→ Task brief
Only lines with the string "Collapse" should be returned from the data below.

→ Data excerpts
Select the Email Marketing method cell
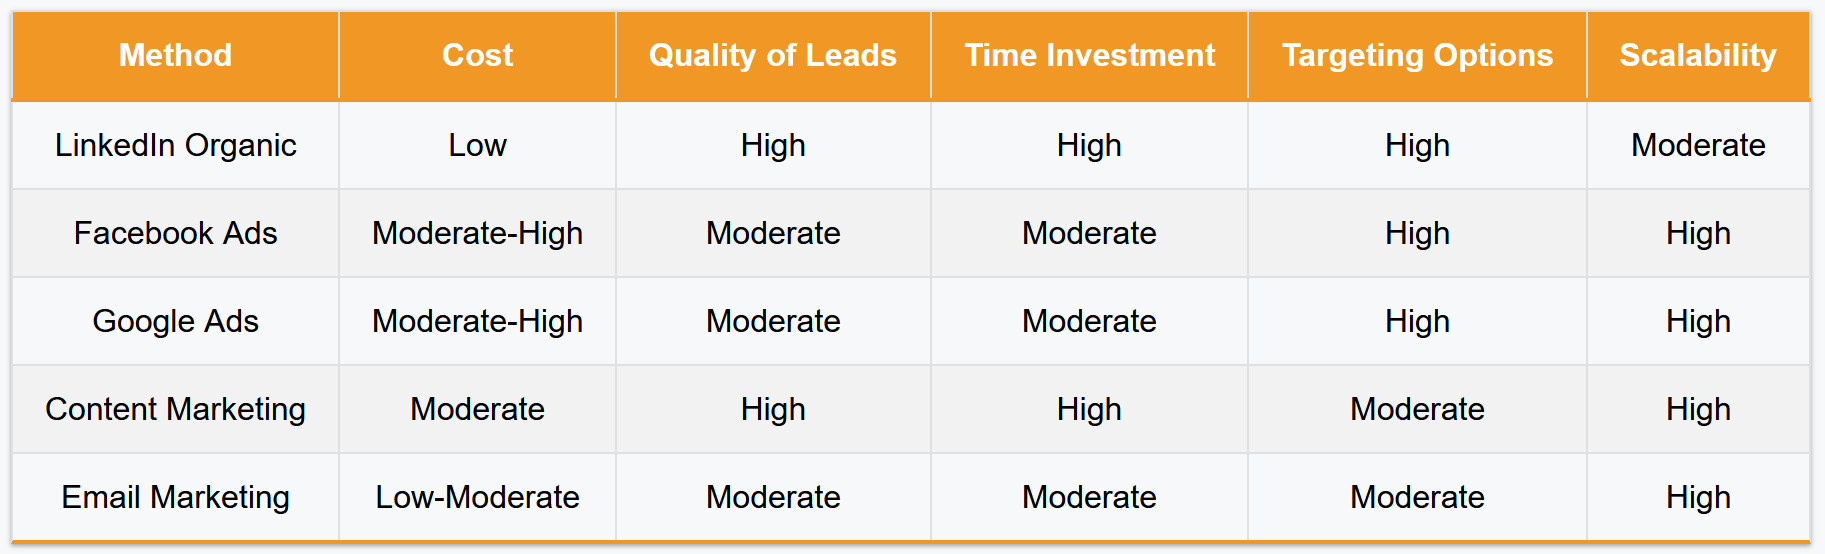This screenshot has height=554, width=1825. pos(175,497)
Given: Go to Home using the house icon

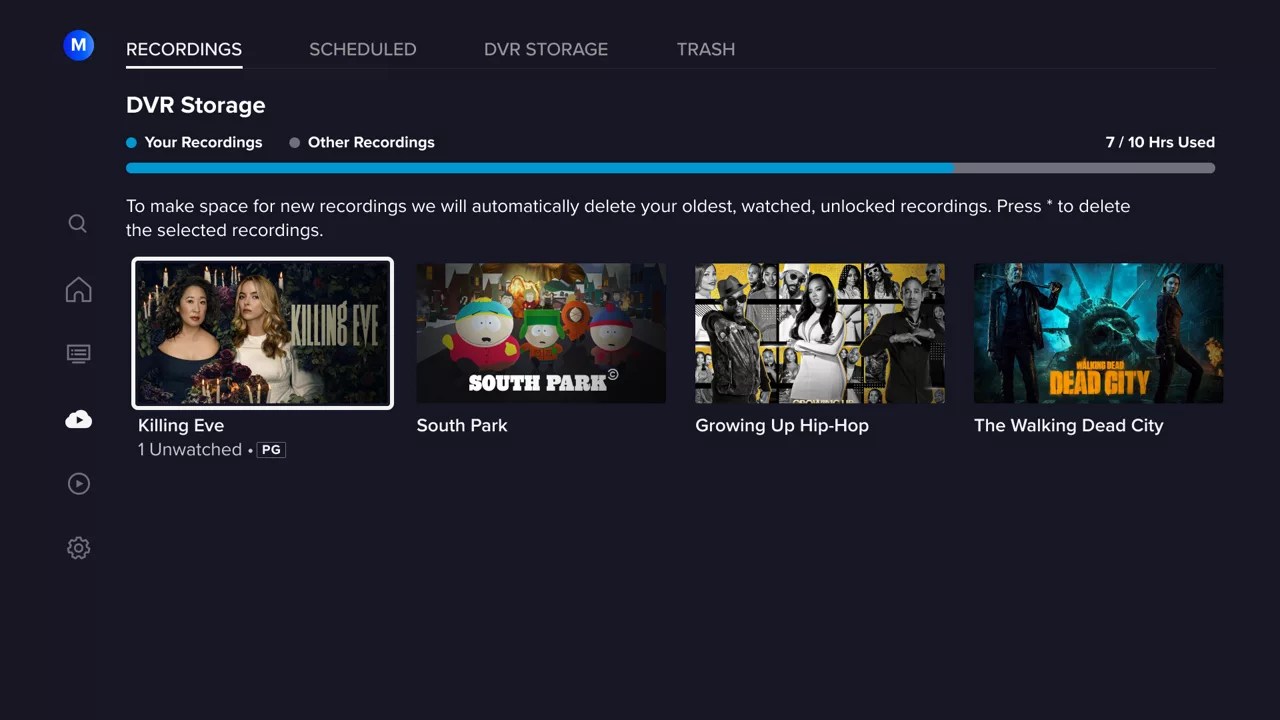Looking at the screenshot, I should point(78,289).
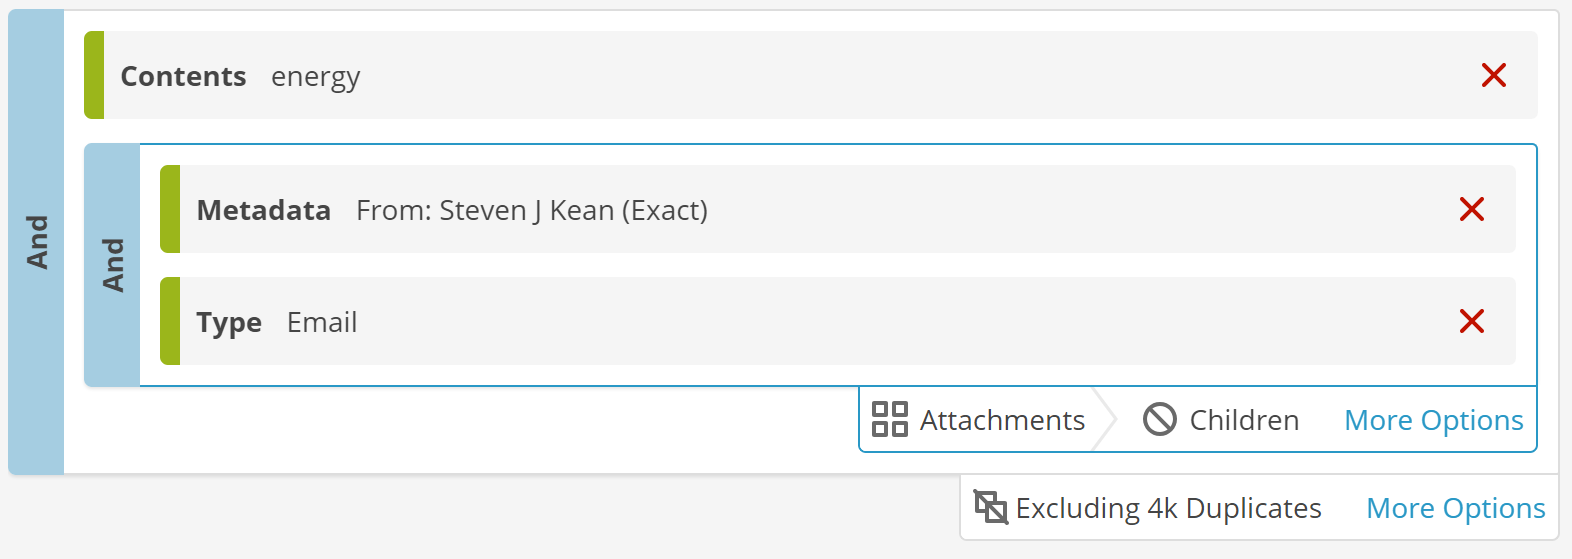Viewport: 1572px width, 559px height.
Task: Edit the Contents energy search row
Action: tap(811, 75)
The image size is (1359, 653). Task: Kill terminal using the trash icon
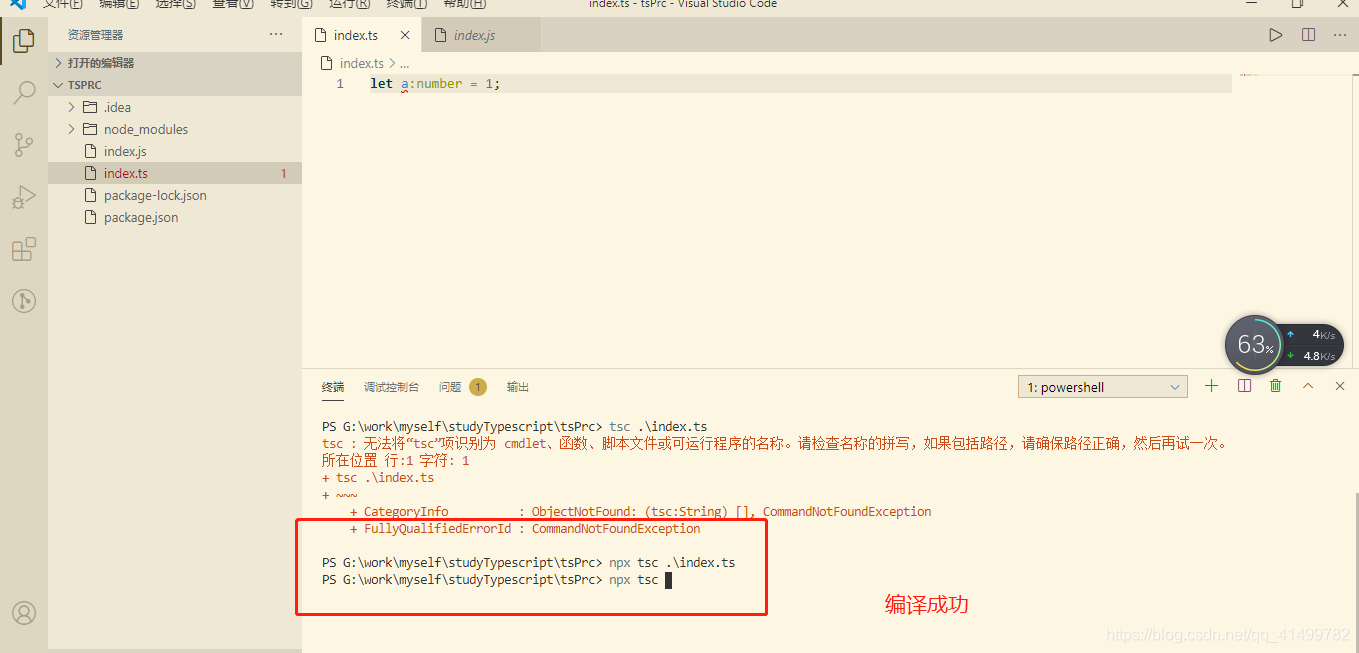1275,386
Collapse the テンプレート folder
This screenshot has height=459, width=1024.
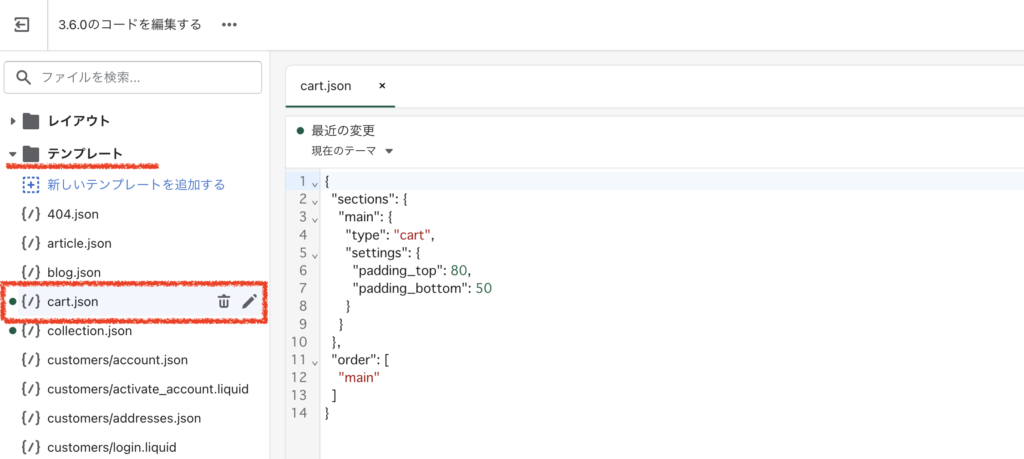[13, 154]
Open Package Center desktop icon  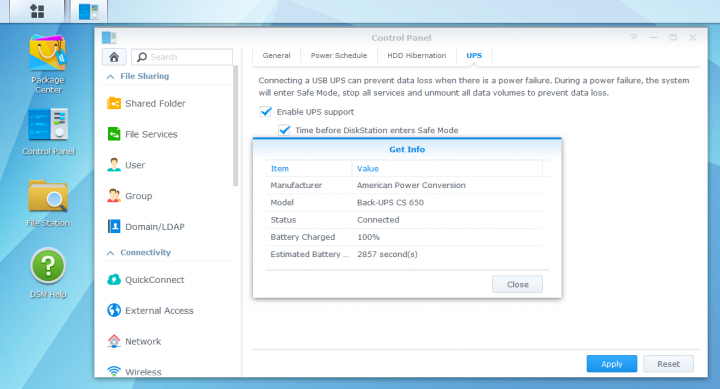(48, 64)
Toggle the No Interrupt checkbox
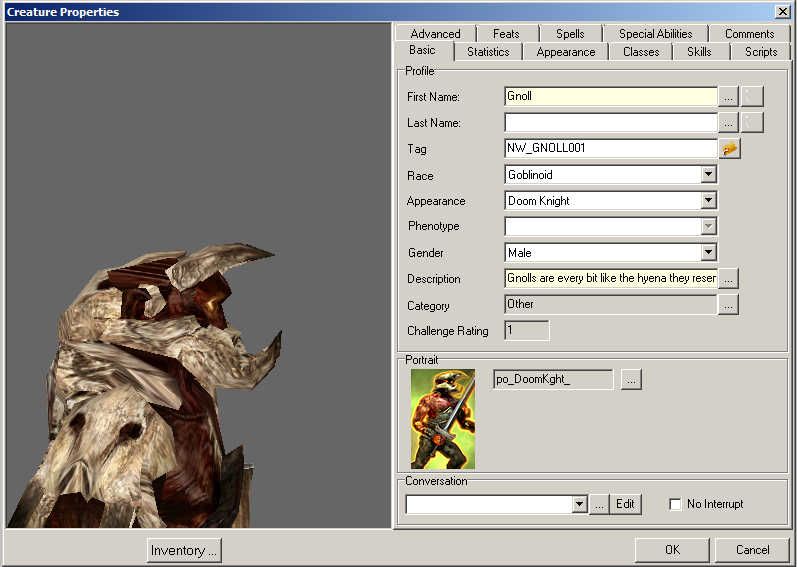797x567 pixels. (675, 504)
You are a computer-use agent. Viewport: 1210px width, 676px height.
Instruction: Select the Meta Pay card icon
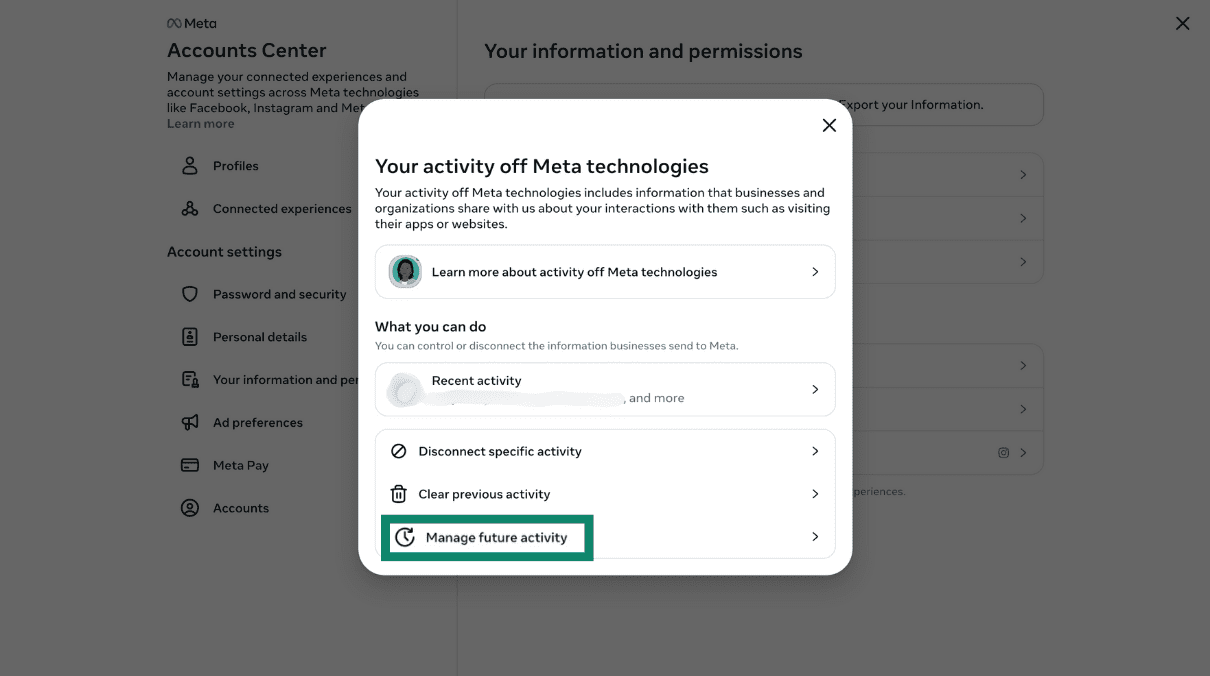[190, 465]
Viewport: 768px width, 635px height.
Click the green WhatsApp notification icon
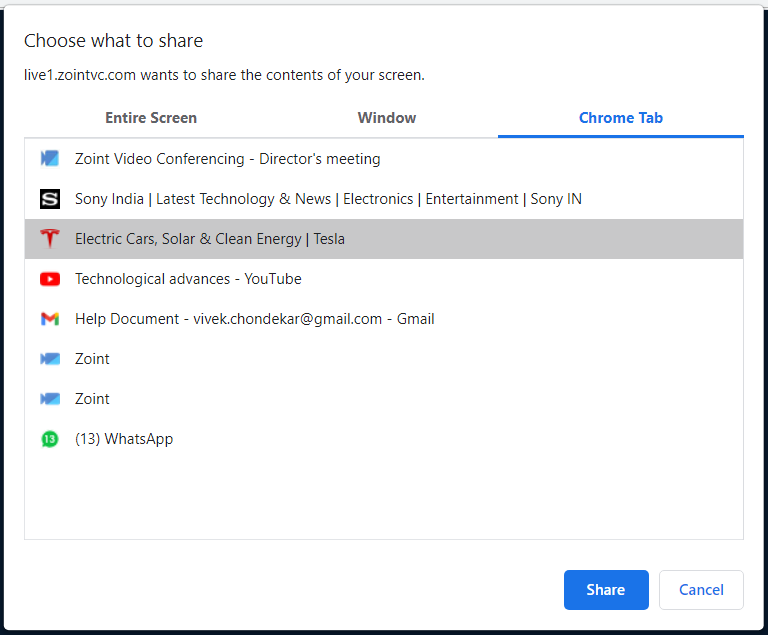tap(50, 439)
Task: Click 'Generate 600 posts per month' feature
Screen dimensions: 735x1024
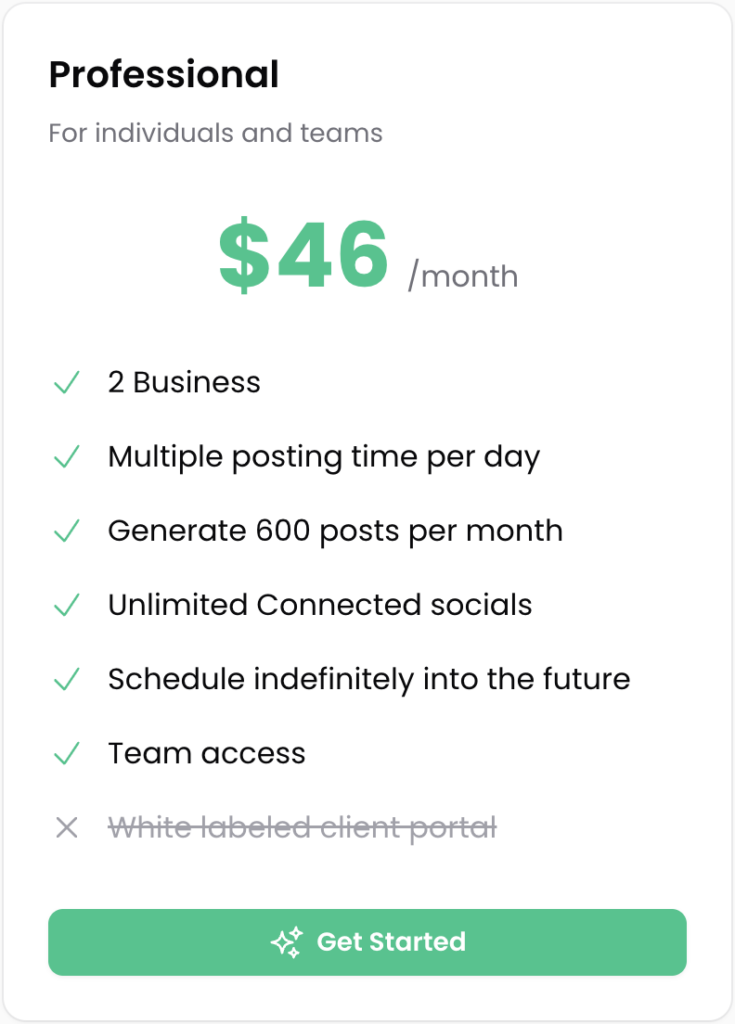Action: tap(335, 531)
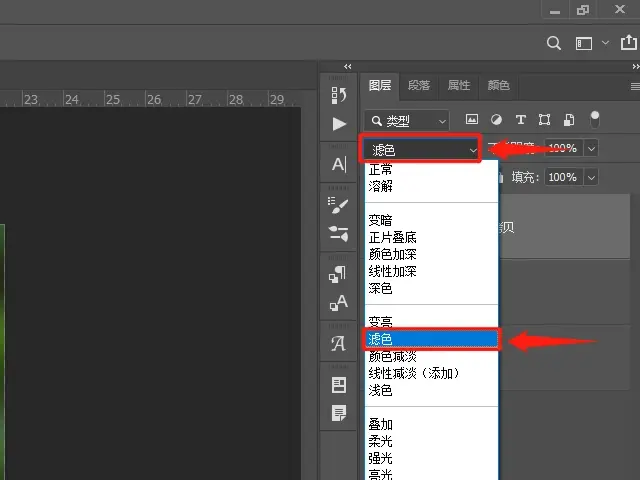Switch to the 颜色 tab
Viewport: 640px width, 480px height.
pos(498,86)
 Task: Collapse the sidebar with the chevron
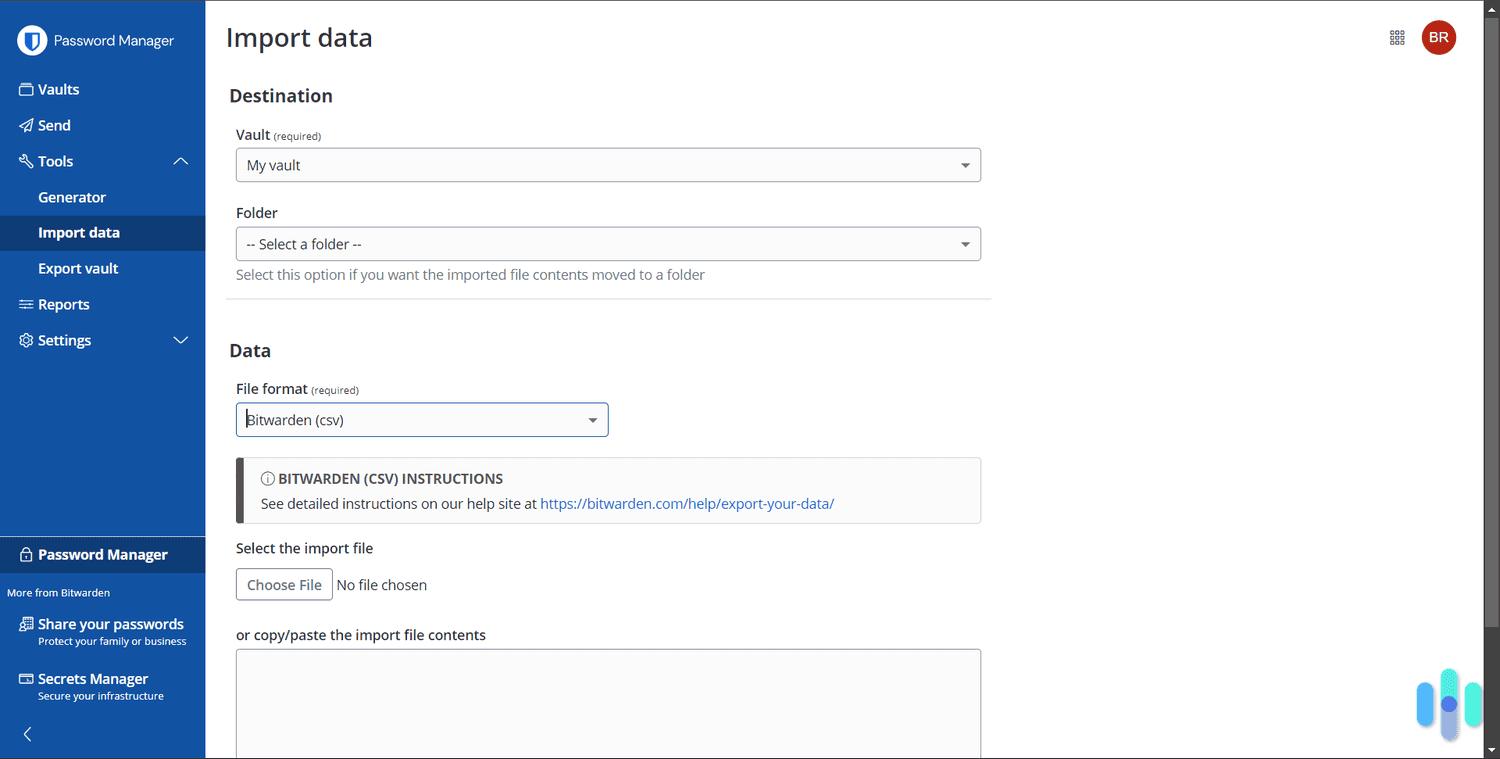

→ Response to this exercise
Collapse the テンプレート folder
 Task: Collapse the sidebar with the chevron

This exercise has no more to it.